Estas questões pessoais irritam-me de maneira que não posso ir adiante. Sacrifico o resto da semana.

Não trato sequer da reunião de proprietários e operários, que se realizou quinta-feira no salão do Centro do Partido Operário, a fim de protestar contra uma postura; fato importante pela definição que dá ao socialismo brasileiro. Com efeito, muita gente, que julga das coisas pelos nomes, andava aterrada com a entrada do socialismo na nossa sociedade, ao que eu respondia: 1°, que as idéias diferem dos chapéus, ou que os chapéus entram na cabeça mais facilmente que as idéias, — e, a rigor, é o contrário, é a cabeça que entra nos chapéus; 2°, que a necessidade das coisas é que traz as coisas, e não basta ser batizado para ser cristão. Às vezes nem basta ser provedor de Ordem Terceira.

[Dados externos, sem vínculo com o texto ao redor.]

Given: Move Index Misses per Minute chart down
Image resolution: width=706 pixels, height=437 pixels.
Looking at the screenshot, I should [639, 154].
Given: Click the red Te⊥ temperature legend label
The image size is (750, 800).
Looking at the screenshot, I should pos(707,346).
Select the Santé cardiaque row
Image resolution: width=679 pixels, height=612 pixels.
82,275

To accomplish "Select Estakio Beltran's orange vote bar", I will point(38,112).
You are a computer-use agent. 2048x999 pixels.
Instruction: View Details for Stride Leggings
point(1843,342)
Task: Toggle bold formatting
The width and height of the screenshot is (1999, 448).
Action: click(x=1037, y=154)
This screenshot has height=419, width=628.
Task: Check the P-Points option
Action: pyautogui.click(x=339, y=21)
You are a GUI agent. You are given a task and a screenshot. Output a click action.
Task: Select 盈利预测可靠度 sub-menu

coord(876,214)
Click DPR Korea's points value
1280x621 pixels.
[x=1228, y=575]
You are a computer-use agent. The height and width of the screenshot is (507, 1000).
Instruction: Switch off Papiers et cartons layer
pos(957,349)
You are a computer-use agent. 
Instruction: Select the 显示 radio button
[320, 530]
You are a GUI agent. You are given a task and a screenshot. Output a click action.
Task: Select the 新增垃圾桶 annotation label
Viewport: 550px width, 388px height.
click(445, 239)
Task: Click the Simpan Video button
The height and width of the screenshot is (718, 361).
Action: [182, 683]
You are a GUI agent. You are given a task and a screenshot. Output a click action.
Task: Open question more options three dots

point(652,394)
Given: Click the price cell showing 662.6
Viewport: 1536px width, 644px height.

Outrossim, não me refiro ao pugilato paraguaio, que aliás dava para vinte ou trinta linhas. A influenza argentina (moléstia) com os quatorze mil atacados de Buenos Aires merecia outras tantas linhas, para o único fim de dizer que um afilhado meu, doutor em medicina, pensa que o homem é o condutor pronto e seguro do bacilo daquela terrível peste, mas que eu não acredito, nem no bacilo do mal, nem na balela, que é alemã. Gente alemã, quando não tem que fazer, inventa micróbios.

Excluo os negócios de Mato Grosso, o serviço dos bondes de Botafogo e Laranjeiras, as liquidações de companhias, os editais, as prisões, as incorporações e as desincorporações. Uma só coisa me levará algumas linhas, e poucas em comparação com o valor da matéria. Sim, chegou, está aí, não tarda... Não tarda a aparecer ou a chegar a companhia lírica. Tudo cessa diante da música. Política, Estados, finanças, desmoronamentos, trabalhos legislativos, narcóticos, tudo cessa diante da bela ópera, do belo soprano e do belo tenor. É a nossa única paixão, — a maior, pelo menos. Tout finit par des chansons, em França. No Brasil, tout finit par des opéras, et même un peu par des operettes... Tiens! J’ai oublié ma langue.

- Machado de Assis, "A semana". Publicado originalmente na Gazeta de Notícias, Rio de Janeiro, 5 de junho de 1892 | Obra Completa de Machado de Assis. Rio de Janeiro: Nova Aguilar, Vol. III, 1994.